Cholesterol is untreated or under-treated in nine of ten, creating 'double whammy'
ROCHESTER, Minn. -- People who have high blood pressure are highly likely to also have untreated or insufficiently treated cholesterol problems that significantly increase their risk for heart attack and stroke, according to findings of a Mayo Clinic-led study published this week in Archives of Internal Medicine.
"This points out both a serious problem and a significant opportunity to prevent disease of the heart and blood vessels," says Stephen Turner, M.D., the Mayo Clinic hypertension specialist who led the study. "Nearly 50 million U.S. adults have hypertension. Our study suggests that more than two-thirds of them also have high cholesterol that likely is not being treated aggressively enough. This double whammy has enormous implications for disease prevention."

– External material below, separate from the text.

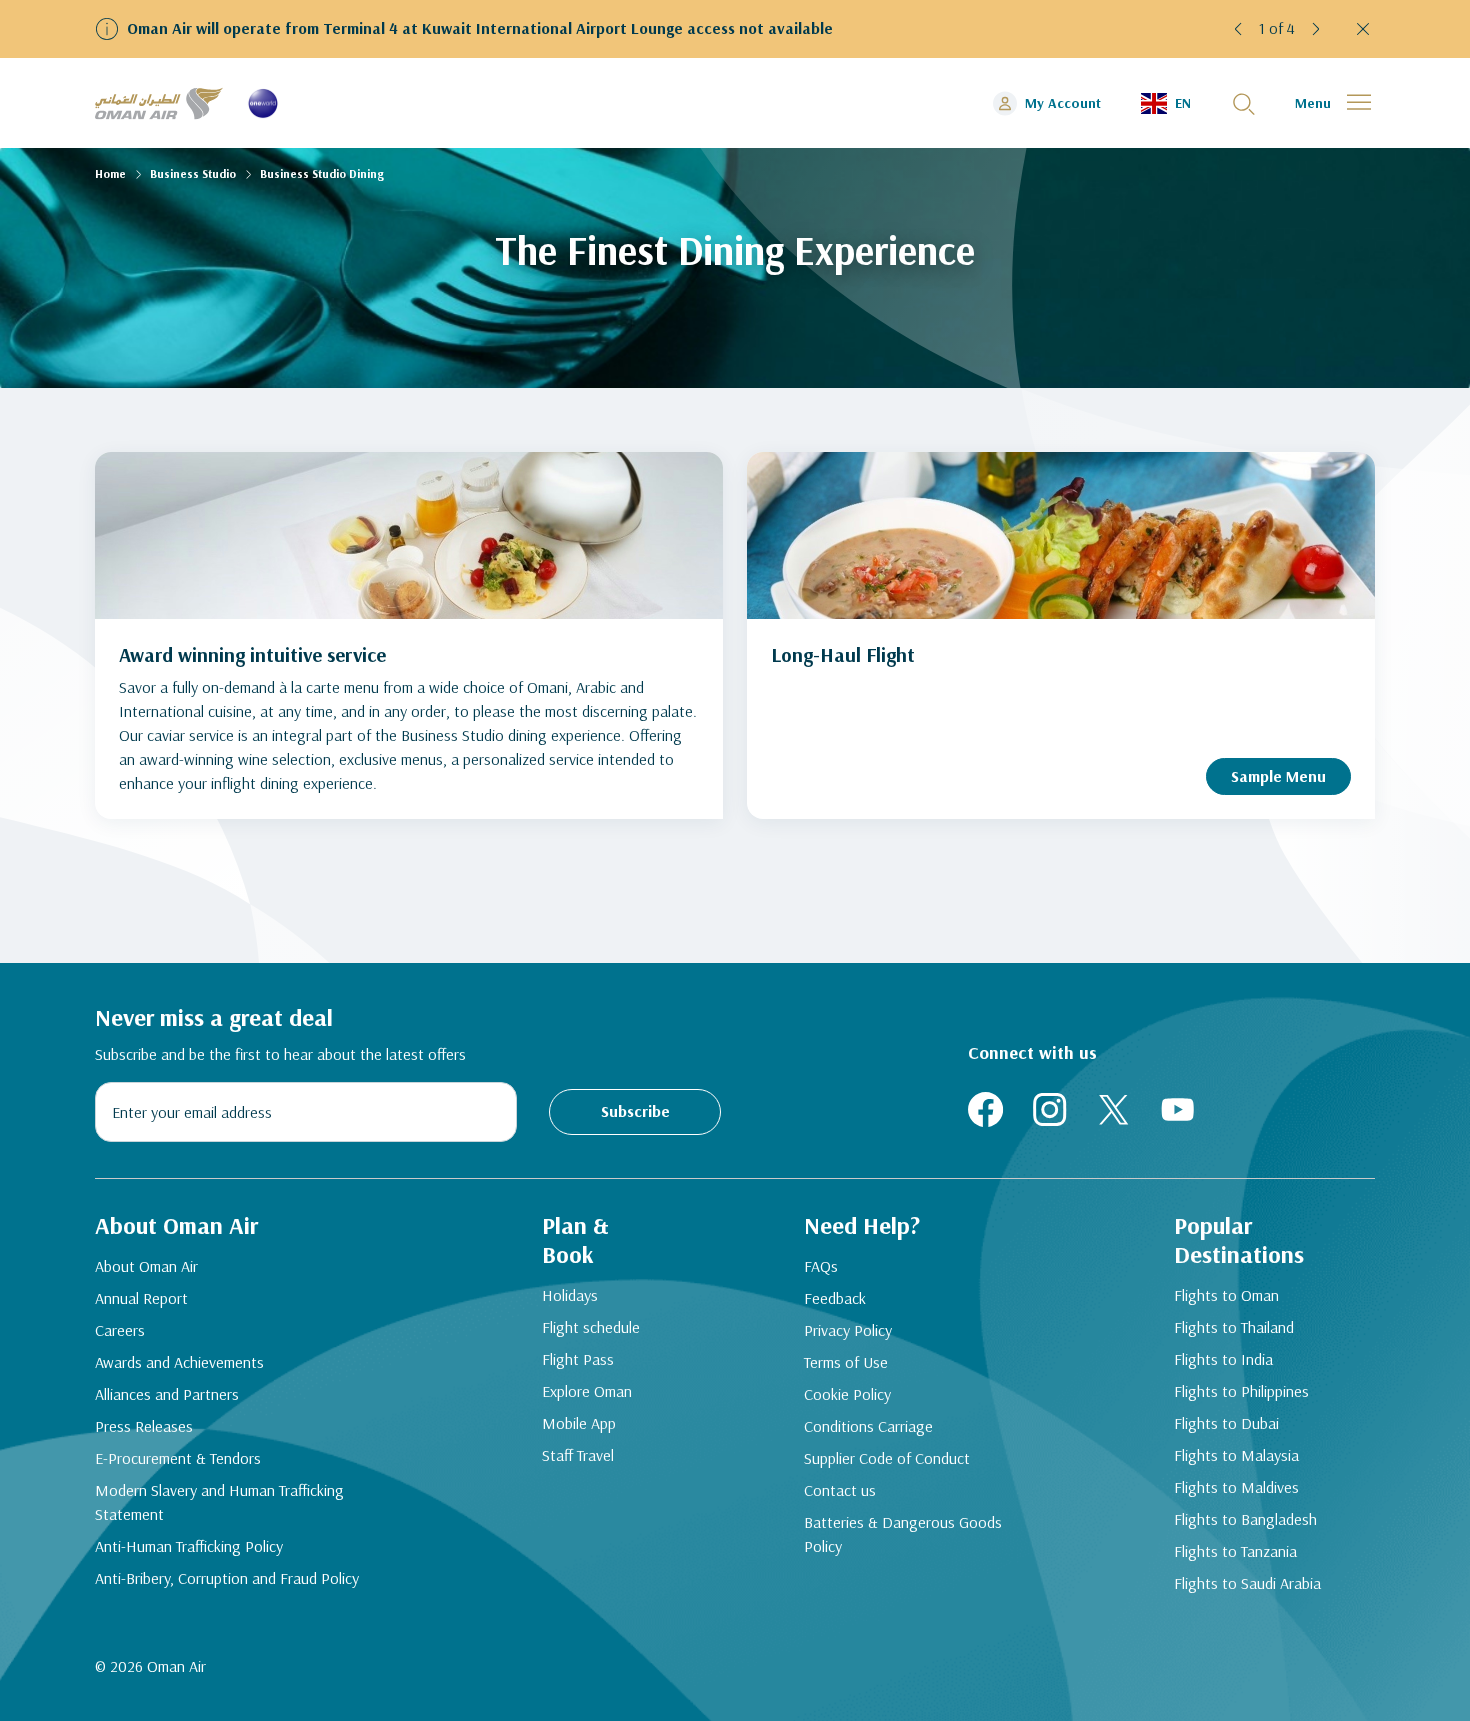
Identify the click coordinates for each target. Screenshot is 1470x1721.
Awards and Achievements (179, 1362)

The findings come from the Genetic Epidemiology Network of Arteriopathy (GENOA) study. Investigators studied two hypertensive populations: 1,070 non-Hispanic whites from Rochester, Minn., and 1,286 non-Hispanic blacks from Jackson, Miss. About one-half of the blacks with high blood pressure (49.5 percent of women and 56.7 percent of men) also had high cholesterol (hyperlipidemia). More than three-fourths (78.4 percent) of the white male hypertensives - and 64.7 percent of the women - had hyperlipidemia. Among study subjects with both risk factors, fewer than one out of three were taking cholesterol-lowering medications (primarily statins), and less than one-half of those had reached recommended lipid levels. Whites were more likely than blacks and white men were more likely than white women to be taking lipid-lowering medications, but this did not translate into statistically better control of cholesterol problems.
Dr. Turner says patients who have hypertension should have their cholesterol checked, and should treat both problems aggressively. "High blood pressure and high cholesterol are two of the most important risk factors for heart attack and stroke," says Dr. Turner. "Having both doesn't just add to your risk of cardiovascular disease - it multiplies the risk. And if you have high blood pressure, our study suggests you are likely to have lipid abnormalities.

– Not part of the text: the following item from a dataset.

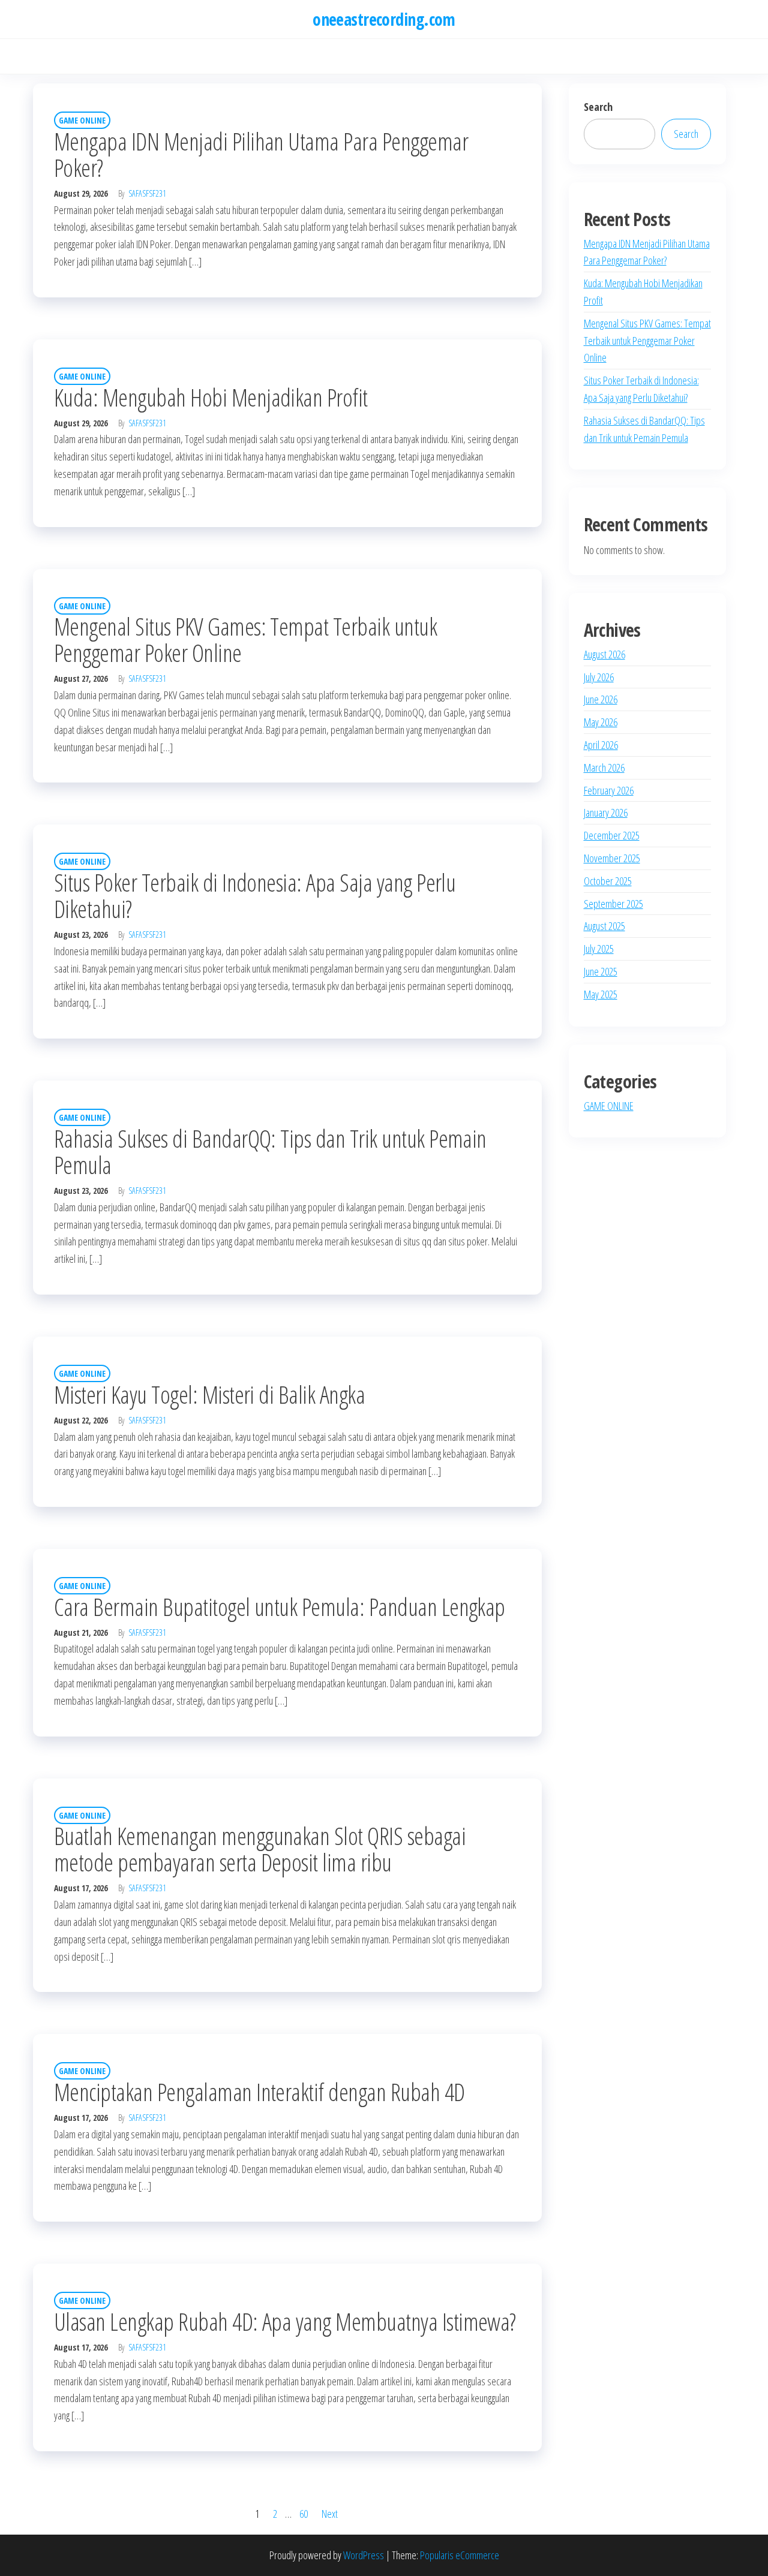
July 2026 (599, 677)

"But unlike sex or family history, these risk factors can be modified. Because nine out of ten people who have both hypertension and dyslipidemia are now receiving either no treatment or inadequate treatment for their cholesterol problems, we can significantly improve the health outlook for these individuals and for our society by simply applying the therapies we already have," Dr. Turner concludes.